EXERCISE TASK A:
In the term paper excerpt on torture, reproduce the passage starting at "In 1984, the" and ending at "proceedings and/or courts.", substituting "deport" for "extradite".
EXERCISE TASK B:
According to the term paper excerpt on torture, in what year did the United Nations General Assembly produce the Convention Against Torture?
EXERCISE TASK C:
Condense the paragraph of the term paper excerpt on torture that begins "In 1984, the United Nations General Assembly" into a bulleted list that keeps its main facts.

PAGE EXCERPT:
╔══

Torture And The Ticking Time-Bomb The Definition Term Paper

Length: 15 pages Sources: 1+ Subject: Terrorism Type: Term Paper Paper: #62114944 Related Topics: Just In Time, Hypothetical, Isis, Definition
Excerpt from Term Paper :

Torture and the Ticking Time-Bomb

The Definition of Torture

In 1984, the United Nations General Assembly produced an advisory measure known as the United Nations Convention Against Torture. This document specifically addressed torture from the perspective of governments and states, while it also focuses on the use of torture by any individual acting in an official capacity for said state or government. The document also addressed other forms of 'cruel and inhumane treatment'. Two other aspects of this convention are important: any government or state is forbidden to extradite individuals to a nation where it is reasonably possible that they might be tortured, and governments or states are required to act in an effective manner to halt and/or block the use of torture within their country. Evidence obtained from the use of torture is also forbidden from being used in any legal proceedings and/or courts.

╚══

SUPPLIED MATERIAL:
╔══

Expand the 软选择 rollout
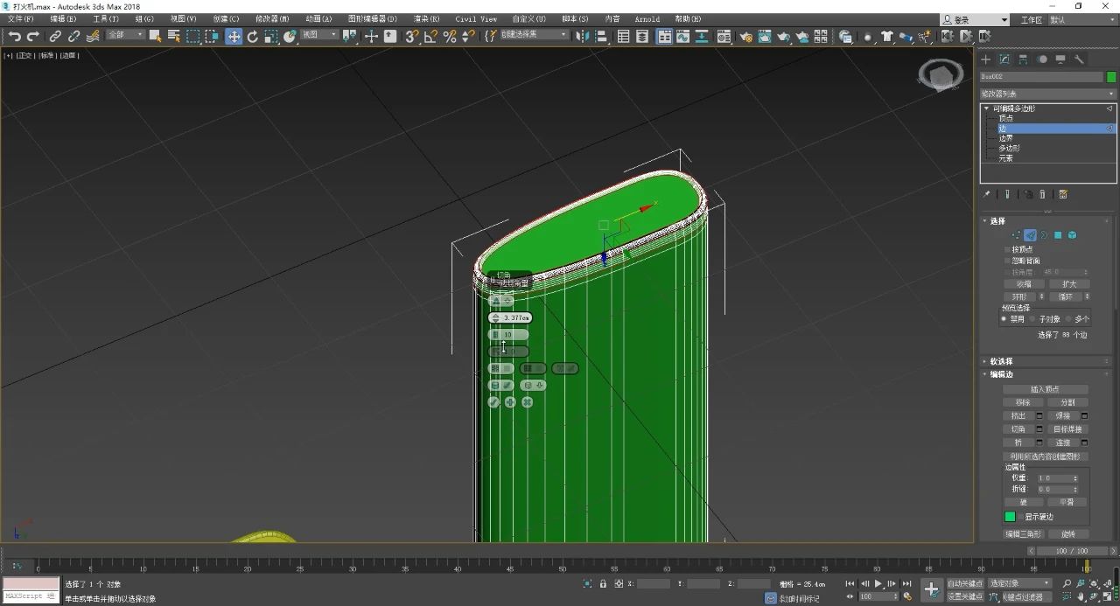The width and height of the screenshot is (1120, 606). point(1001,361)
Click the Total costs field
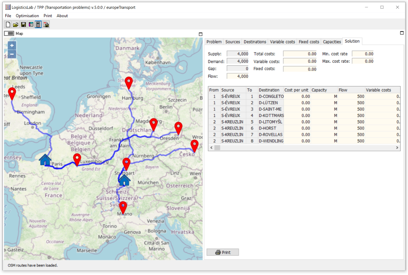The height and width of the screenshot is (275, 408). (x=300, y=54)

╚══

EXPECTED OUTPUT A:
In 1984, the United Nations General Assembly produced an advisory measure known as the United Nations Convention Against Torture. This document specifically addressed torture from the perspective of governments and states, while it also focuses on the use of torture by any individual acting in an official capacity for said state or government. The document also addressed other forms of 'cruel and inhumane treatment'. Two other aspects of this convention are important: any government or state is forbidden to deport individuals to a nation where it is reasonably possible that they might be tortured, and governments or states are required to act in an effective manner to halt and/or block the use of torture within their country. Evidence obtained from the use of torture is also forbidden from being used in any legal proceedings and/or courts.

EXPECTED OUTPUT B:
1984

EXPECTED OUTPUT C:
- In 1984, the United Nations General Assembly produced an advisory measure, the United Nations Convention Against Torture.
- It addresses torture by governments and states and by any individual acting in an official capacity for them.
- It also addresses other forms of "cruel and inhumane treatment."
- Governments or states may not extradite individuals to a nation where they might reasonably be tortured.
- Governments or states must act effectively to halt or block torture within their country.
- Evidence obtained through torture may not be used in legal proceedings or courts.